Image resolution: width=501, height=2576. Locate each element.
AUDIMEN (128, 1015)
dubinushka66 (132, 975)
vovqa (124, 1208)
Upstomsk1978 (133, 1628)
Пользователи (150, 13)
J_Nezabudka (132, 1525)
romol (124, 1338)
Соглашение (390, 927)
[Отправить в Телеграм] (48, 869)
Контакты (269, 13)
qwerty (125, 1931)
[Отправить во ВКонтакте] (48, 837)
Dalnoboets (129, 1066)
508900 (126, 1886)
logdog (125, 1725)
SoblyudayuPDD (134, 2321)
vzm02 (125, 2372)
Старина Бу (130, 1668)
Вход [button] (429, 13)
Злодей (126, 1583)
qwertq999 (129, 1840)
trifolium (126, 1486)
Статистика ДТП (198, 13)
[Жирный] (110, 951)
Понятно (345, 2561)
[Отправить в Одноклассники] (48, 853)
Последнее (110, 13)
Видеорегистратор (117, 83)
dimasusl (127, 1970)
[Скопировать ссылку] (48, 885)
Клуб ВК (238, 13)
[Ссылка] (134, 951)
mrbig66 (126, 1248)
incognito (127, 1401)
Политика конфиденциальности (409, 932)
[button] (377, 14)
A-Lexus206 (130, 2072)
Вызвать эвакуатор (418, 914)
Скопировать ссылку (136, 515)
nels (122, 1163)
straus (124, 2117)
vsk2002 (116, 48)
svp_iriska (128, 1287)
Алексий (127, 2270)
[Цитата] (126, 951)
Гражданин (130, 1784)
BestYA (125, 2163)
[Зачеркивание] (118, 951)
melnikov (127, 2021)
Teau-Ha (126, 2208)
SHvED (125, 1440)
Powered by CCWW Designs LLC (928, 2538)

---*---

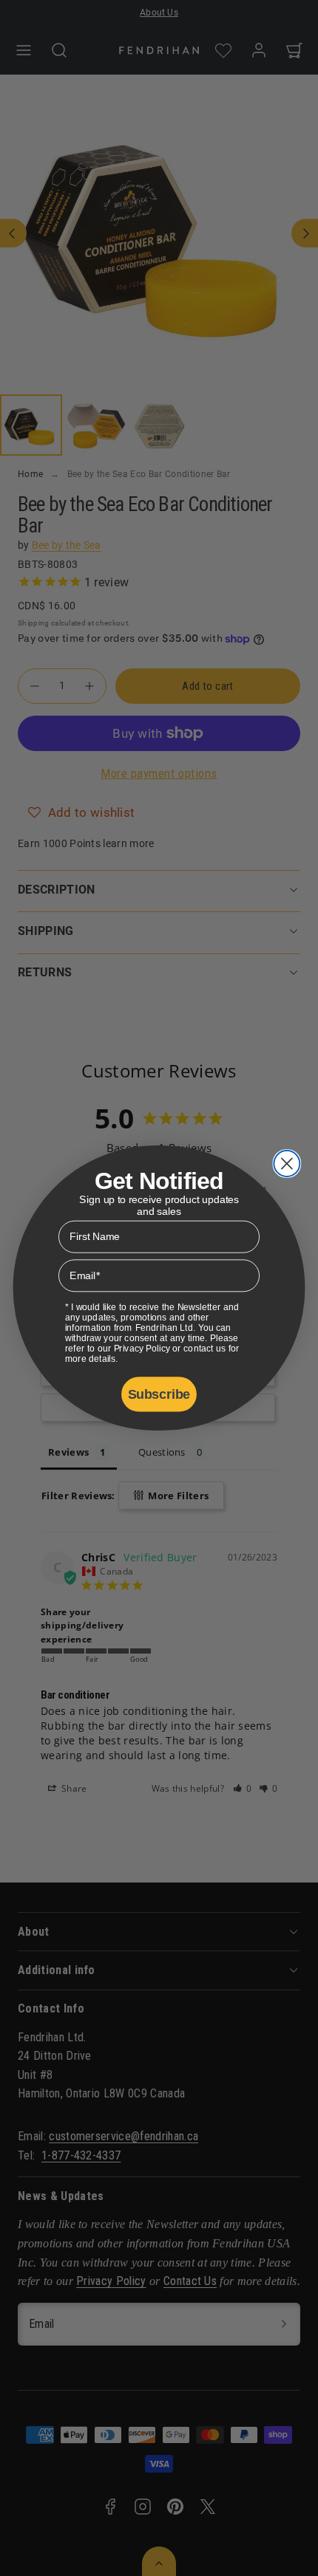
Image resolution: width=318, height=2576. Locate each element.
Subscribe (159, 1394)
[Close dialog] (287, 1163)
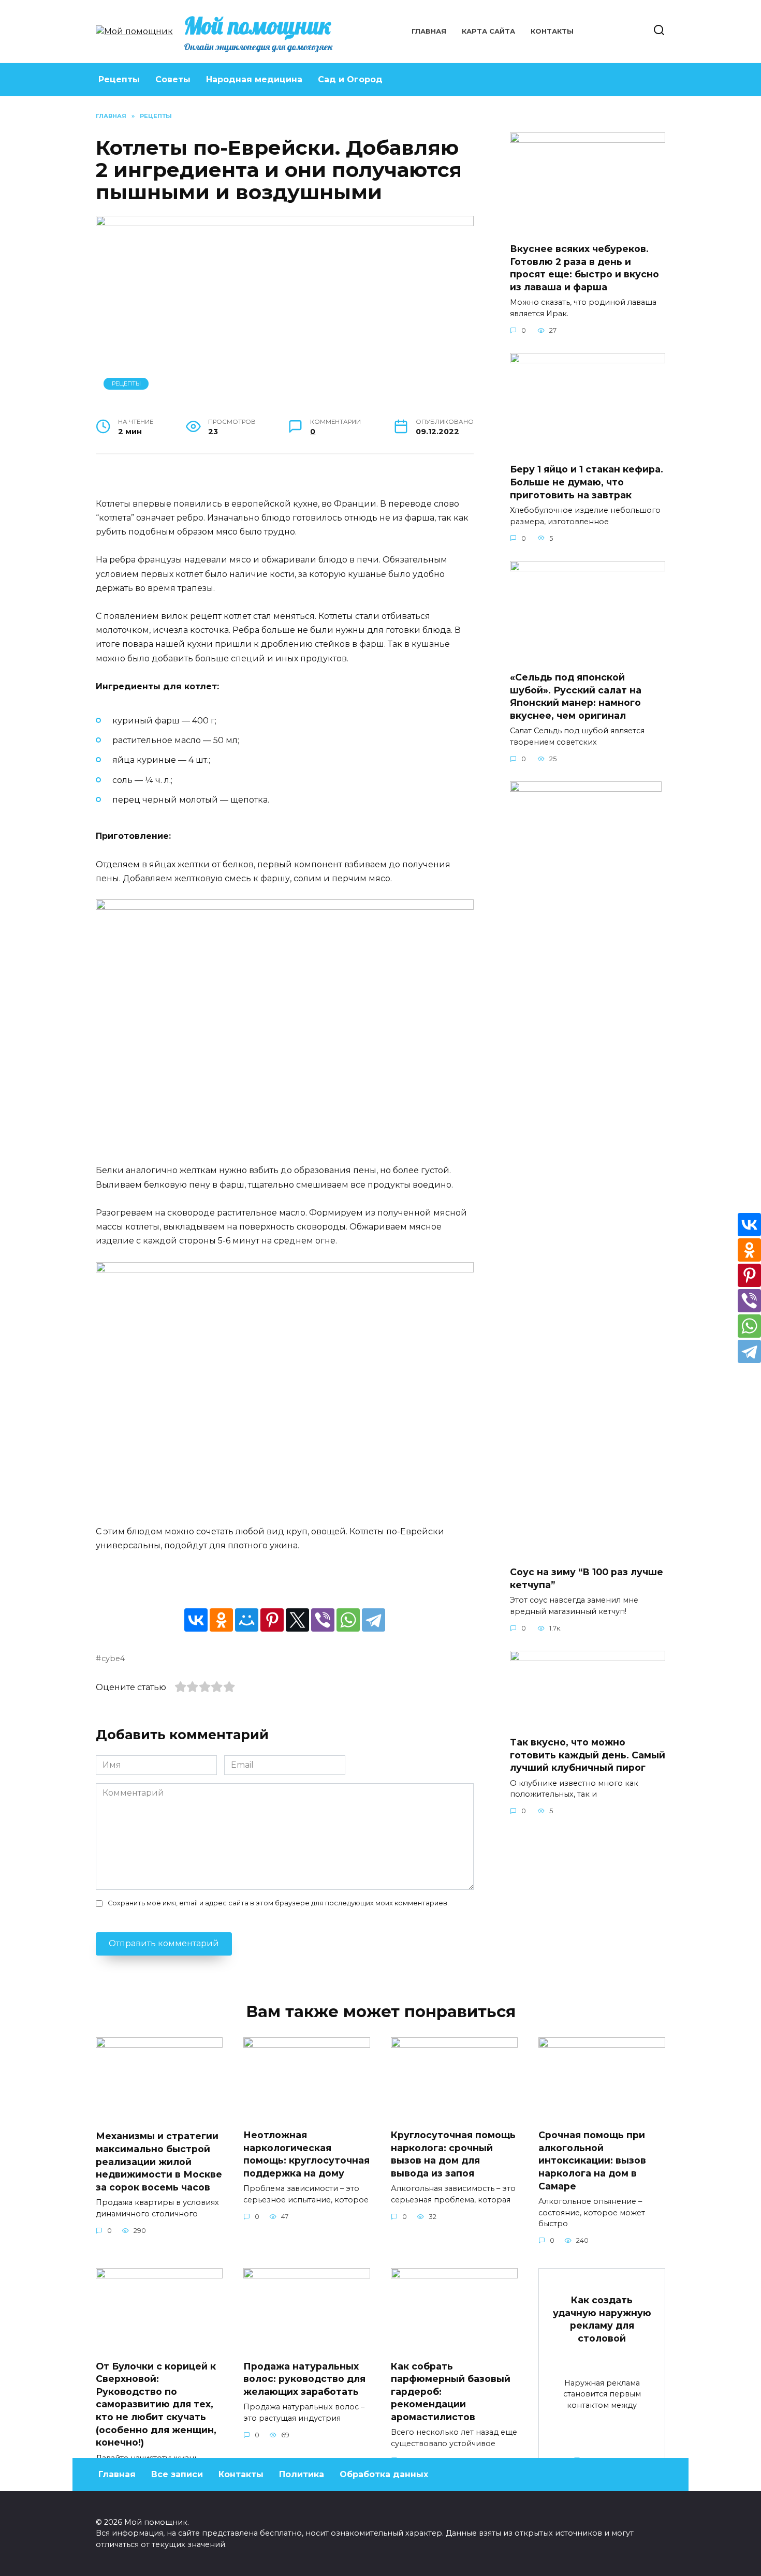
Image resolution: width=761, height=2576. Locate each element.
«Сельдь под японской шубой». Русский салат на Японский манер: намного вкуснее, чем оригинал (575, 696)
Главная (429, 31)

---*---

§ How to complete this task: From the listing above, repeat exactly the lines starting at the line that includes "[Жирный] (110, 951)" and ending at the line that includes "Powered by CCWW Designs LLC (928, 2538)", with nothing outside that span.

§ Result of this exercise:
[Жирный] (110, 951)
Понятно (345, 2561)
[Отправить в Одноклассники] (48, 853)
Последнее (110, 13)
Видеорегистратор (117, 83)
dimasusl (127, 1970)
[Скопировать ссылку] (48, 885)
Клуб ВК (238, 13)
[Ссылка] (134, 951)
mrbig66 (126, 1248)
incognito (127, 1401)
Политика конфиденциальности (409, 932)
[button] (377, 14)
A-Lexus206 (130, 2072)
Вызвать эвакуатор (418, 914)
Скопировать ссылку (136, 515)
nels (122, 1163)
straus (124, 2117)
vsk2002 (116, 48)
svp_iriska (128, 1287)
Алексий (127, 2270)
[Цитата] (126, 951)
Гражданин (130, 1784)
BestYA (125, 2163)
[Зачеркивание] (118, 951)
melnikov (127, 2021)
Teau-Ha (126, 2208)
SHvED (125, 1440)
Powered by CCWW Designs LLC (928, 2538)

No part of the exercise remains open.